- **THE PROBLEM**: Convert the data lines starting at the line containing "The height and width of the screenshot is (709, 950)." and ending at the line containing "Action: tap(271, 263)" into a numbered list, leaving out blank lines and the pictures.

** Begin INPUT ROWS **

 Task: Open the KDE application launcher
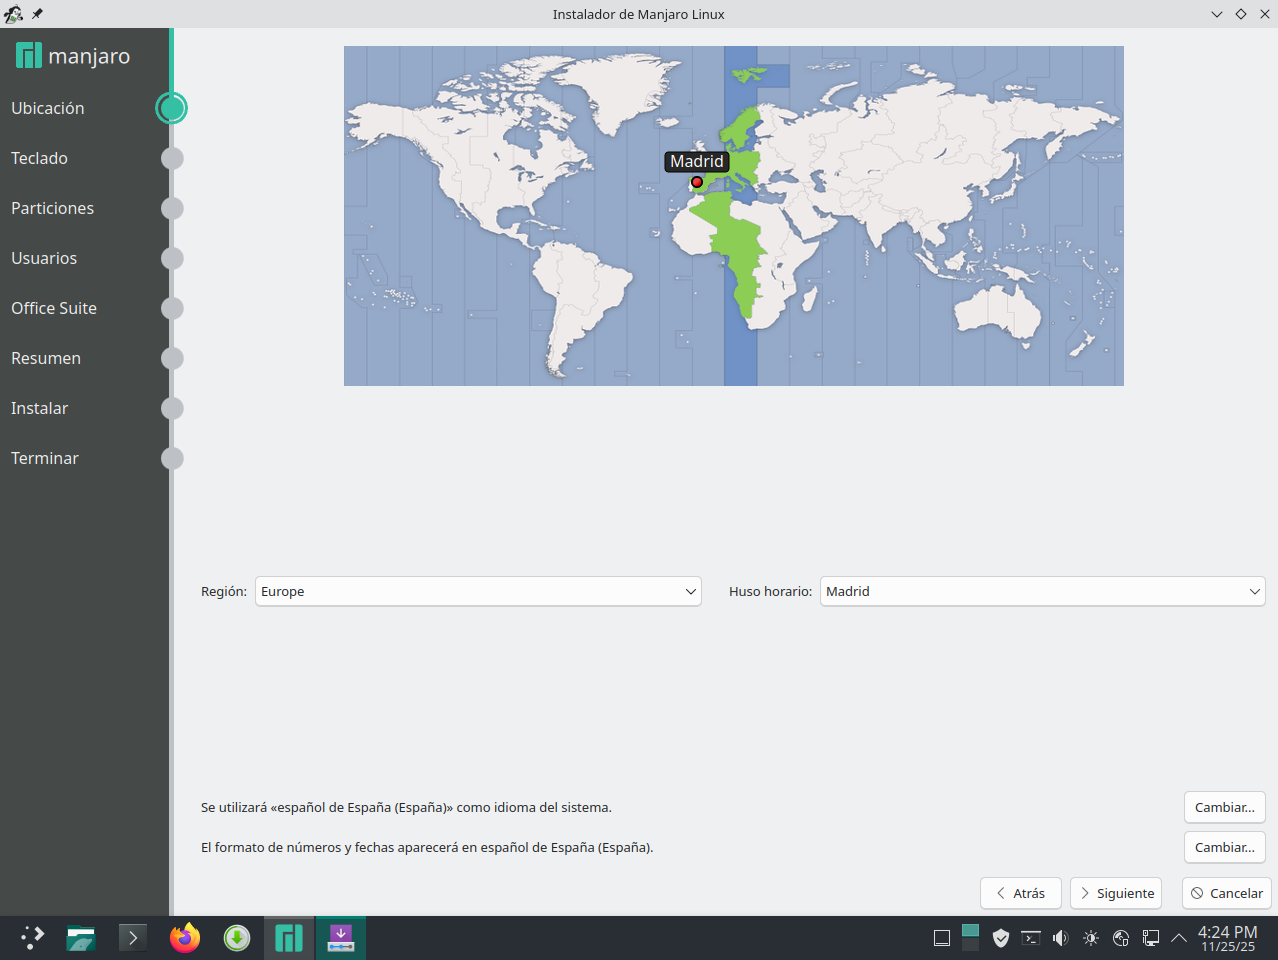coord(32,938)
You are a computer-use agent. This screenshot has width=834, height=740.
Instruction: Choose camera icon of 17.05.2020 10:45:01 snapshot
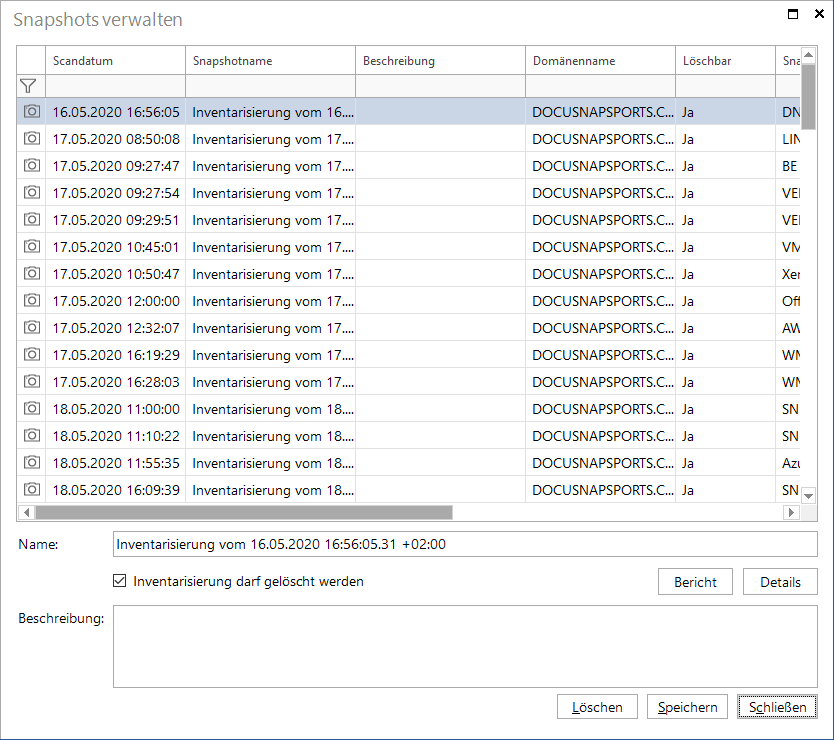coord(31,246)
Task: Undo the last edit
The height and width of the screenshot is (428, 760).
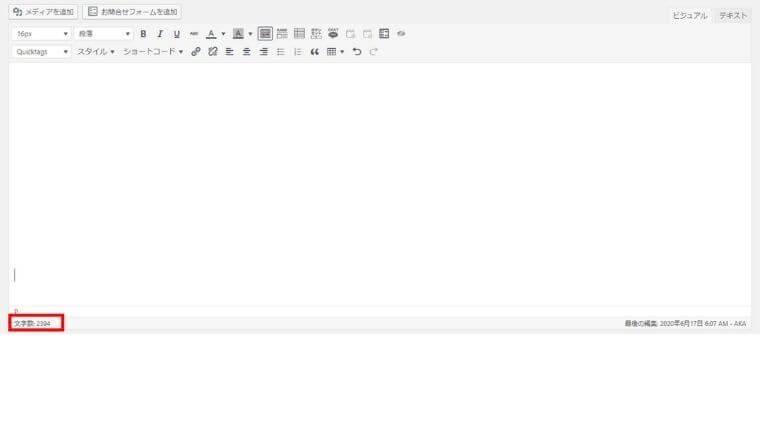Action: tap(357, 51)
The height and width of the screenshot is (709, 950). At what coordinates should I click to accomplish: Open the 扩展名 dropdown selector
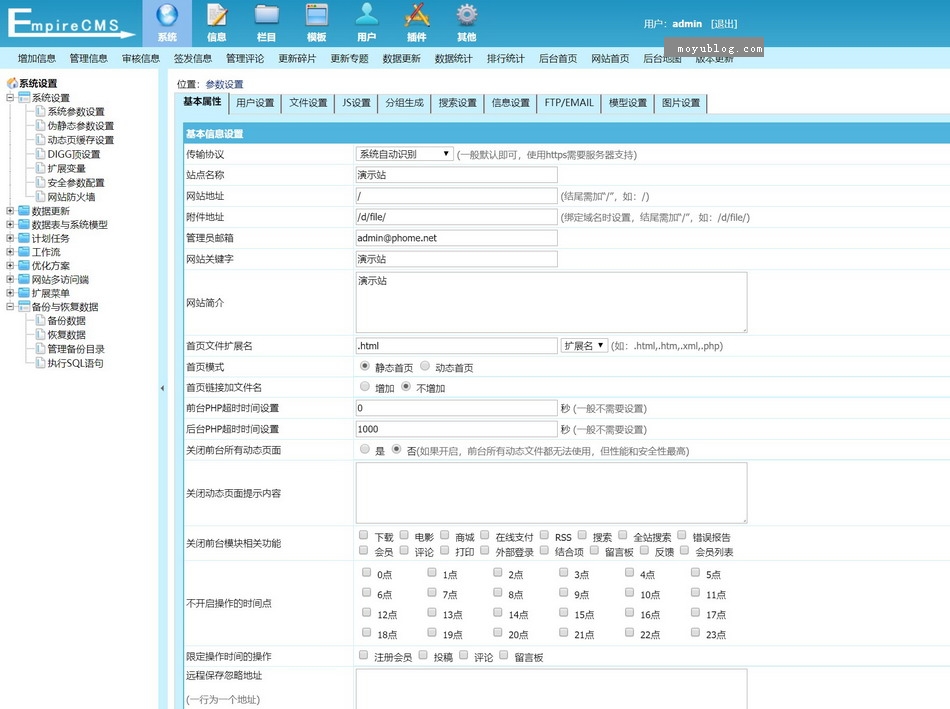pyautogui.click(x=584, y=346)
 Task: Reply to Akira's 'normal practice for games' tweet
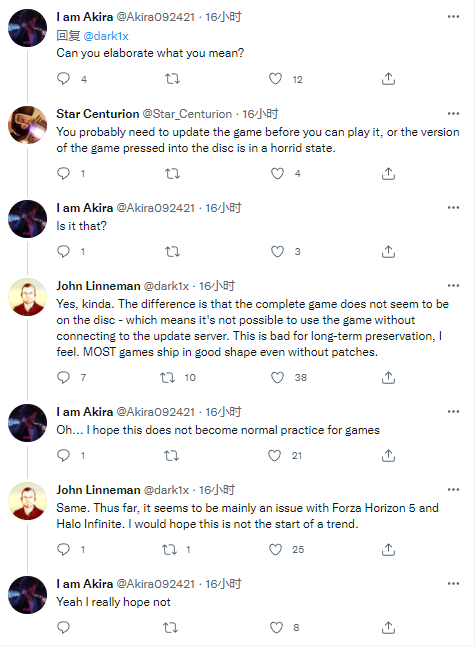63,455
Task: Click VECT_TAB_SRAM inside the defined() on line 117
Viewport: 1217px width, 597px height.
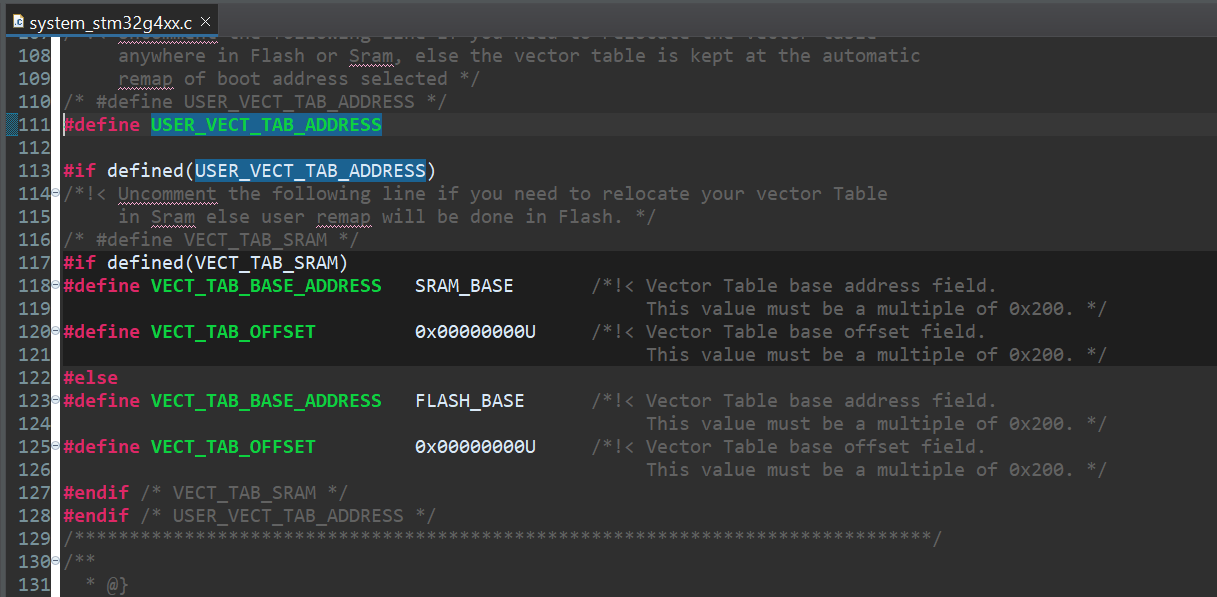Action: tap(271, 263)
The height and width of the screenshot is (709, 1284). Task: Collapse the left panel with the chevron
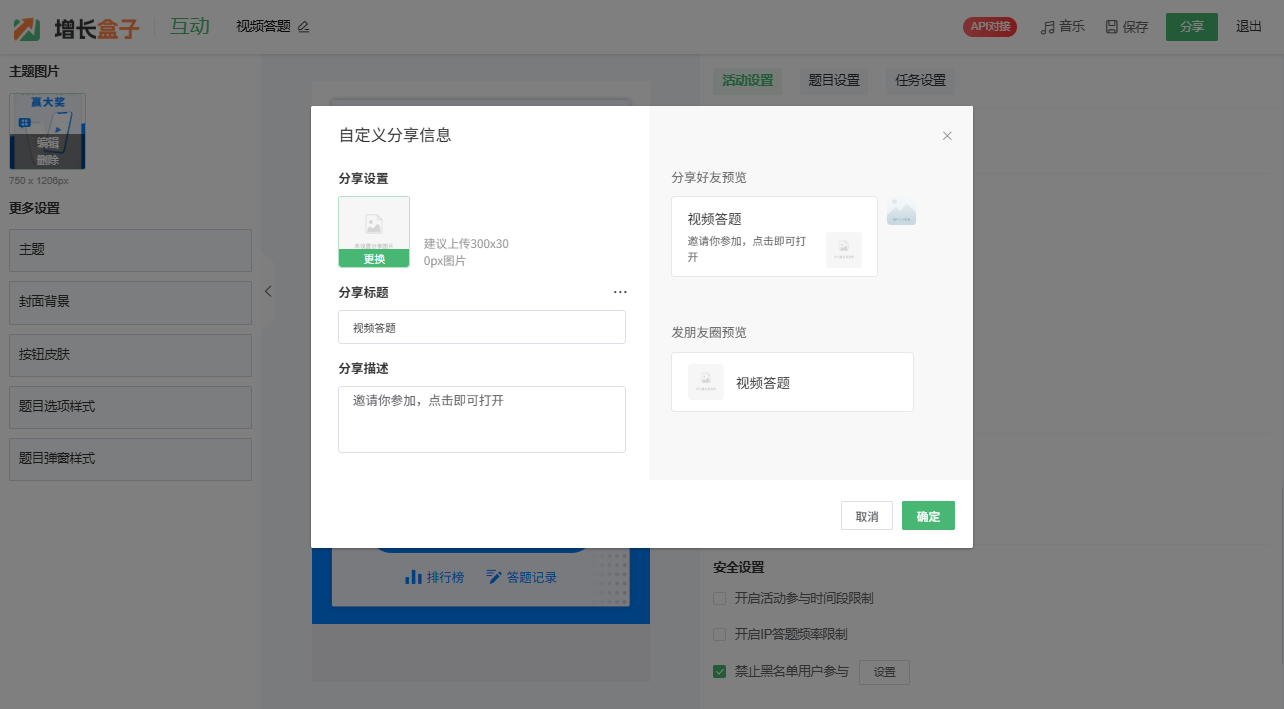267,291
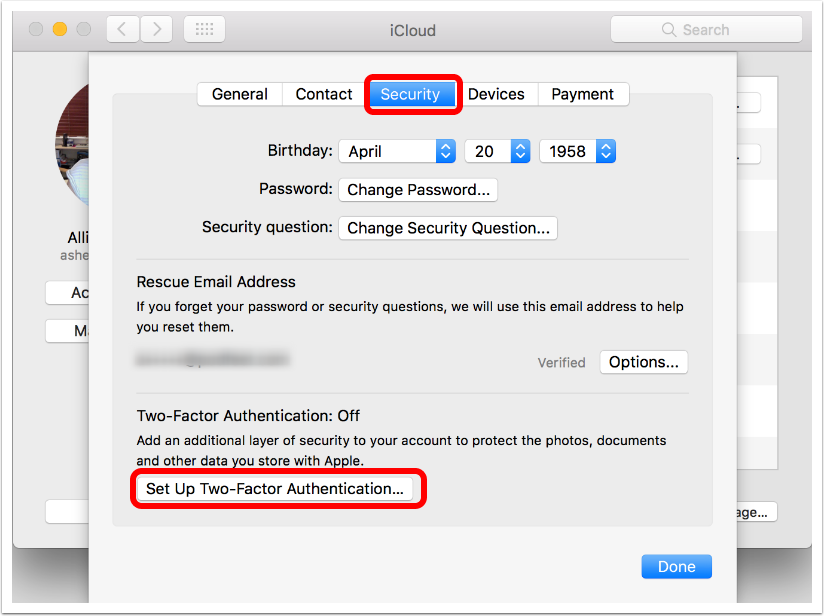Viewport: 824px width, 616px height.
Task: Open the Devices tab
Action: (496, 94)
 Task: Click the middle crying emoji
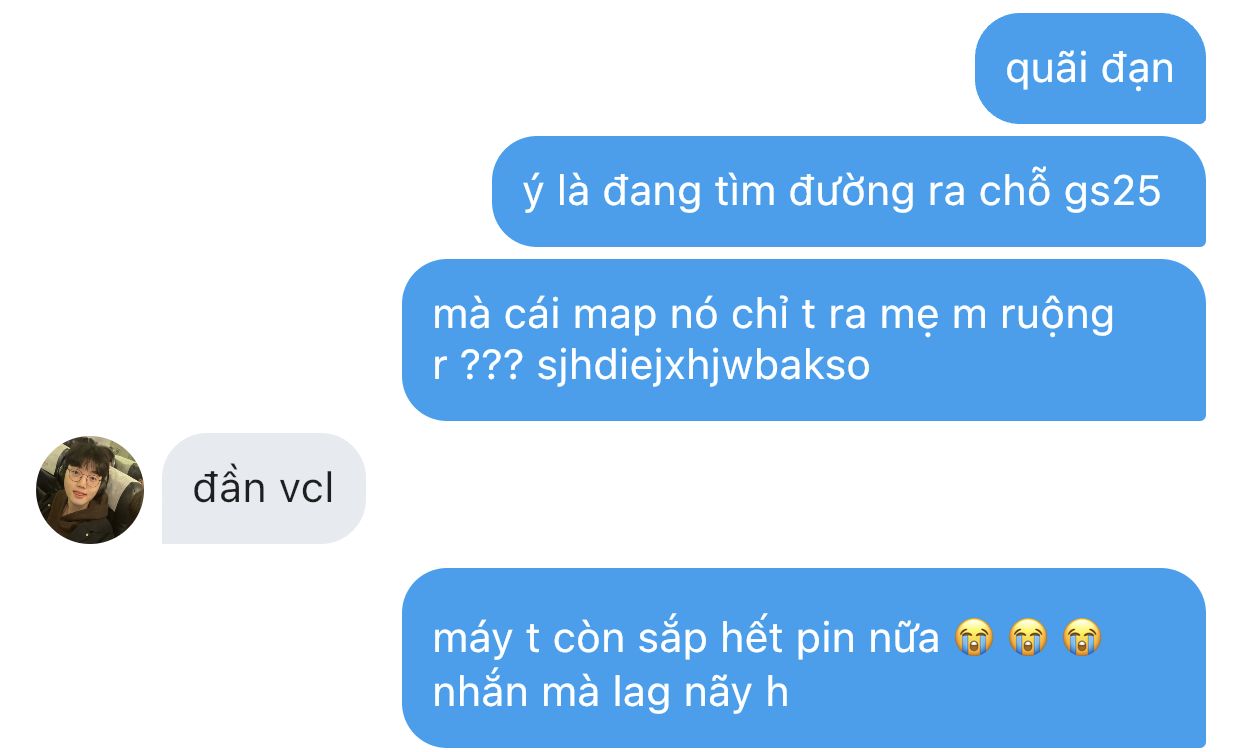(x=1027, y=637)
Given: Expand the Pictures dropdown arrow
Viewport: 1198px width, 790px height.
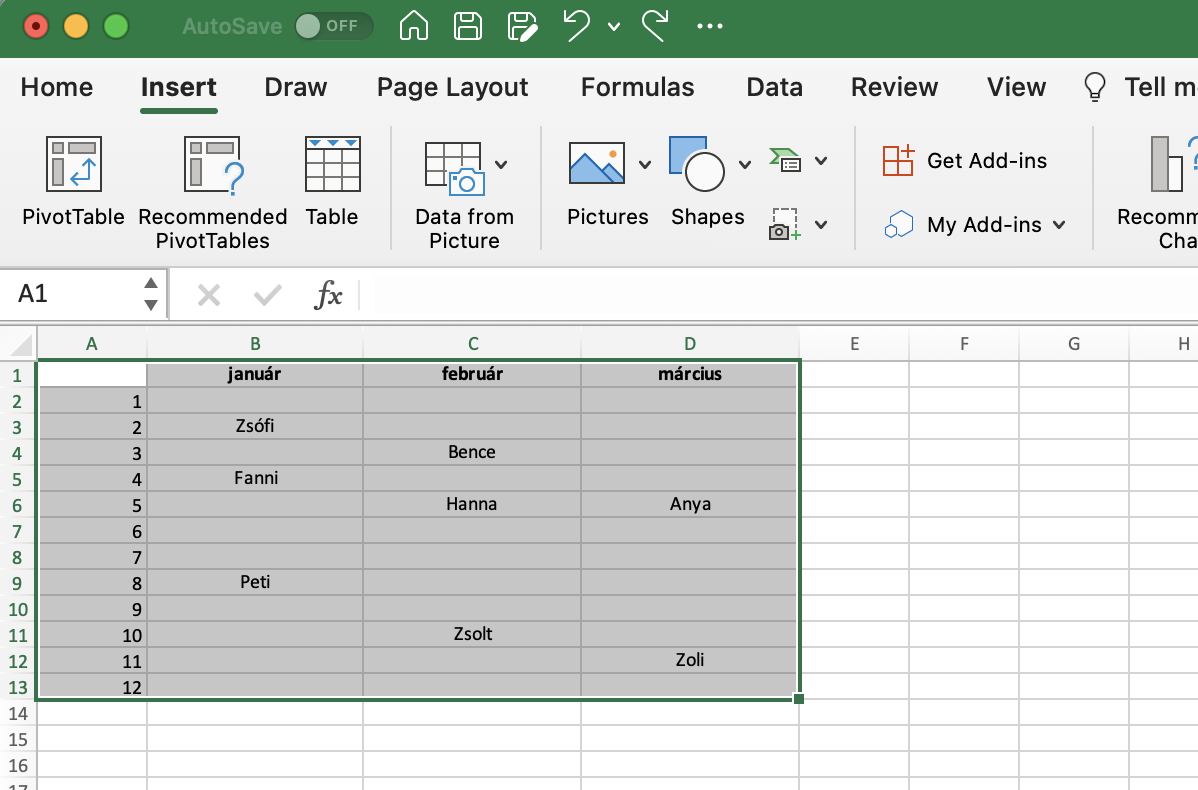Looking at the screenshot, I should (645, 165).
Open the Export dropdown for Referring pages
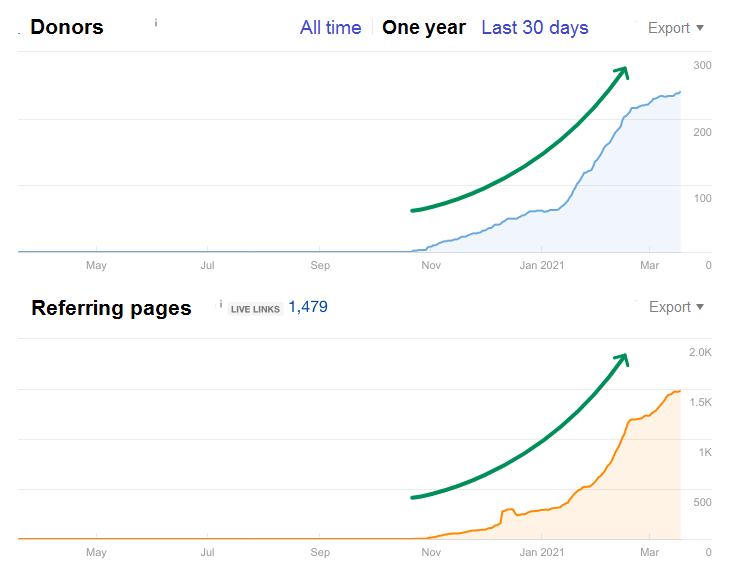 pyautogui.click(x=675, y=307)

** End INPUT ROWS **

- **FULL SOLUTION**:
1. The height and width of the screenshot is (709, 950). At what coordinates should I click to accomplish: Open the 扩展名 dropdown selector
2. pyautogui.click(x=584, y=346)
3.  Task: Reply to Akira's 'normal practice for games' tweet
4. 63,455
5. Task: Click VECT_TAB_SRAM inside the defined() on line 117
6. Viewport: 1217px width, 597px height.
7. Action: tap(271, 263)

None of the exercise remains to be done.